“And His name will be the Hope of all the world.” Matthew 12:21
Christmas has the potential to bring families together and create happy memories that will last a lifetime. Yet, because of sin and the death sin brings – Christmas can stir up painful memories of unhappy childhoods. Since it is a time when families are usually together more, it can also overwhelm one with feelings of loneliness, depression and anxiety – when peace is lacking in the family. Instead of being the most wonderful time of the year, it can be the most depressing time for many.
The first Christmas after Jamie died was excruciating. We didn’t really want to decorate or do anything. But we tried to hold it together and do a few things for our oldest son. But Christmas hasn’t been the same since 2007. That was the last Christmas we were all a family on this earth. In the years that have followed, we’ve watched how one son’s death impacted another son in such a way that he’s chosen to walk away from all we taught him. Cutting us out of his life and the lives of our only grandchildren. There’s been no contact for over two years now with him or our grandchildren. Some days it’s hard to say who my heart is grieving for the most.

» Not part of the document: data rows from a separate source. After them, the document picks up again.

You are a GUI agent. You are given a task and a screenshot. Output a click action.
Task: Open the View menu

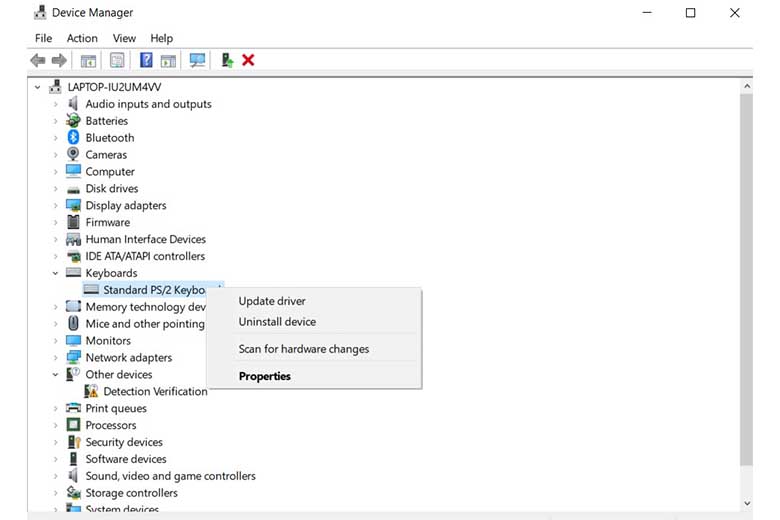[x=124, y=38]
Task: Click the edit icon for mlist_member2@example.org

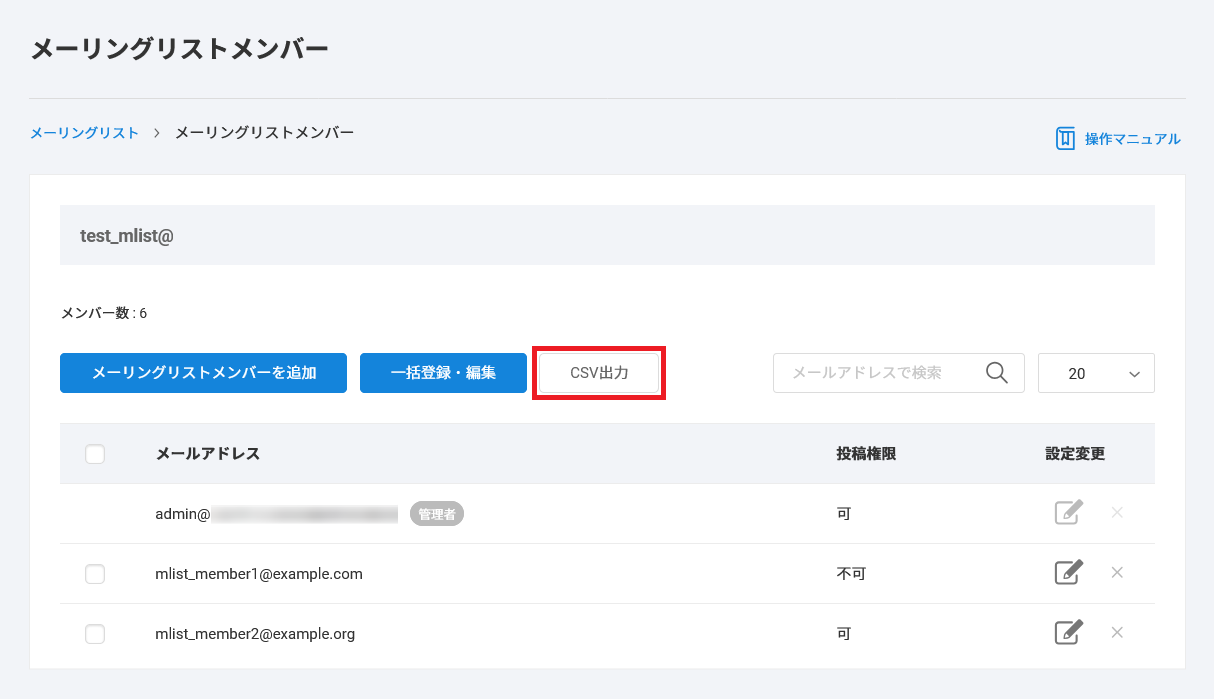Action: (1068, 633)
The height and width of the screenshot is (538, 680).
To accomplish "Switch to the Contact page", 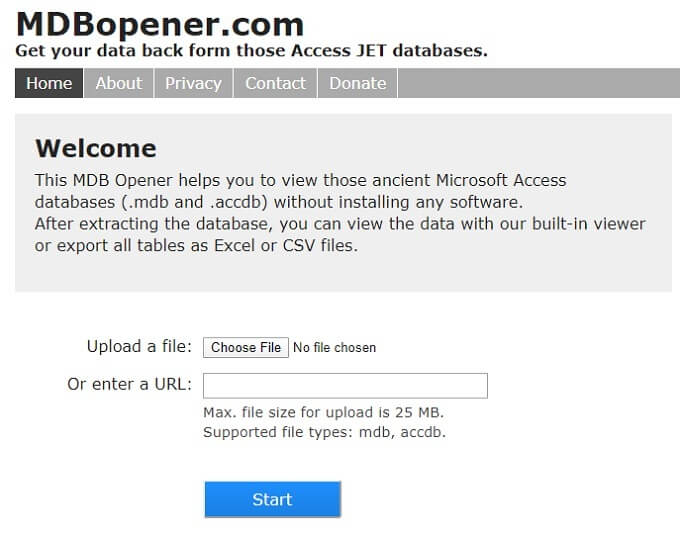I will (x=275, y=83).
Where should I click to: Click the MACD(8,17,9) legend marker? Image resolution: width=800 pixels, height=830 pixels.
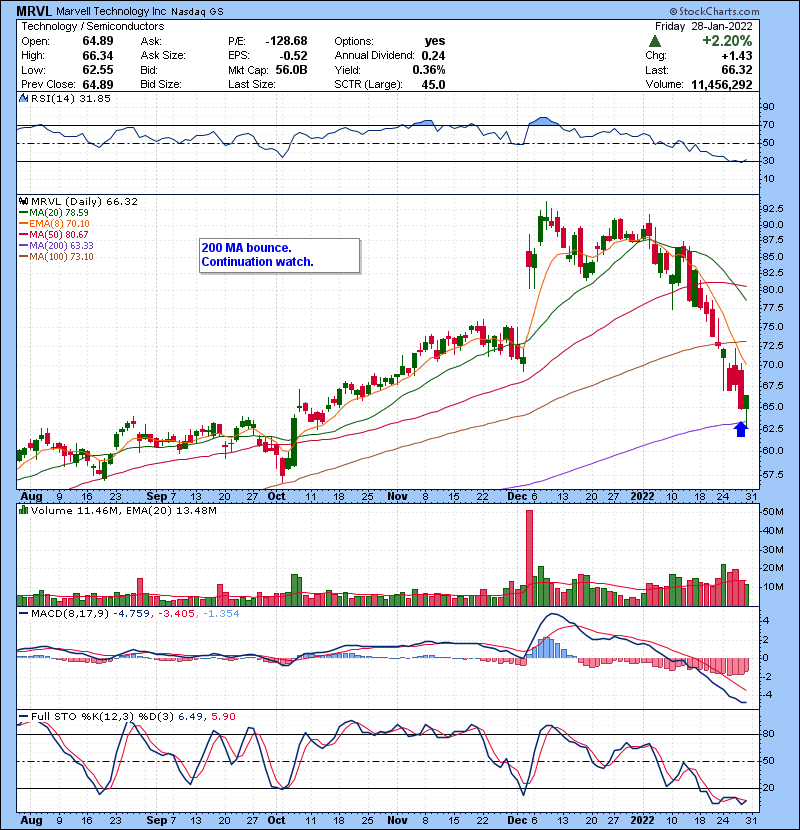(x=22, y=614)
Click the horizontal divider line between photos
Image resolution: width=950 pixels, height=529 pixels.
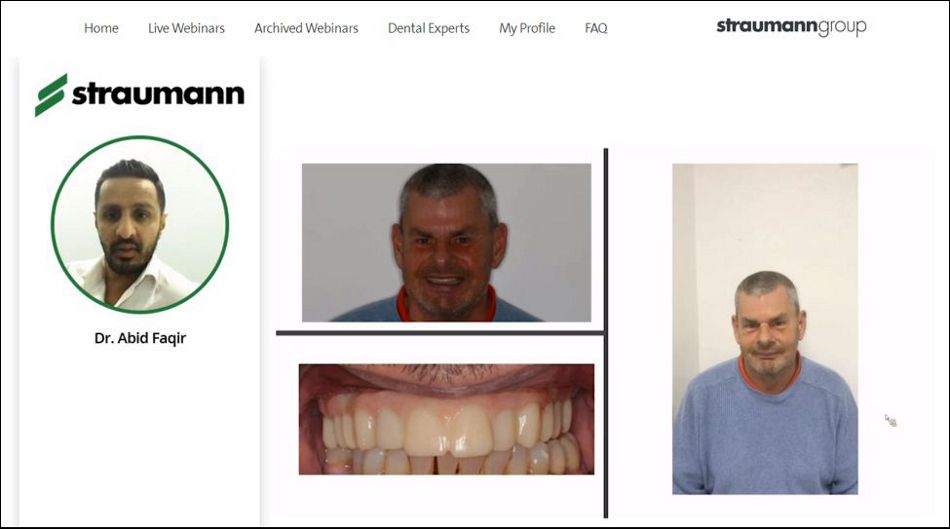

I share this truth with you because I know there are many parents missing children (and grandchildren) this Christmas. Some are grieving their children who have died. Some are grieving their living children who have chosen to walk another path.
When people find out that I work with grieving families, one thing they say most often is “Oh, you can tell them it will get easier, that they can get over it.” I always give that person a look of dismay because of the lack of truth in that statement. You never get over the loss of a loved one or the hurt their absence brings into your life. There are some days that are easier than others, but there are still a lot of hard days. What I have learned is that joy and grief (pain) can coexist. It is possible to experience great joy in the middle of deep pain, simply because of that little baby that came to be the Hope of all the world.
We put our hope in our finances, jobs, friends and even family and they can all be taken from us in an instant. The only place to find true security, peace, stability and love is in Jesus.
I put my Hope in Jesus as a little girl. Believing in Him has not kept me from going through deep valleys. But in those hard places of life, it has been my Hope in Him that has sustained me. He has been the lifter of my head. Keeping my eyes focused on Him allows me to see past the pain that tries to overwhelm me.
Because of that little child that came to dwell with men, I have the hope of a future reunion with family. Things that may seem impossible with earthly eyes are all possible through the power of Christ alone.
Being a Christian does not mean that you shouldn’t cry or feel pain even at Christmas. But being a Christian means you have Hope that no matter how bleak and empty your Christmas might be right now, it can all change in the twinkling of an eye. It is a promise of Hope that one day Jesus will remove all pain from our lives – the emptiness that may surround us today will not last. And this is our Hope.
In Christ, family does not shrink, family grows.
Hope in Christ holds a torch in the darkest of times.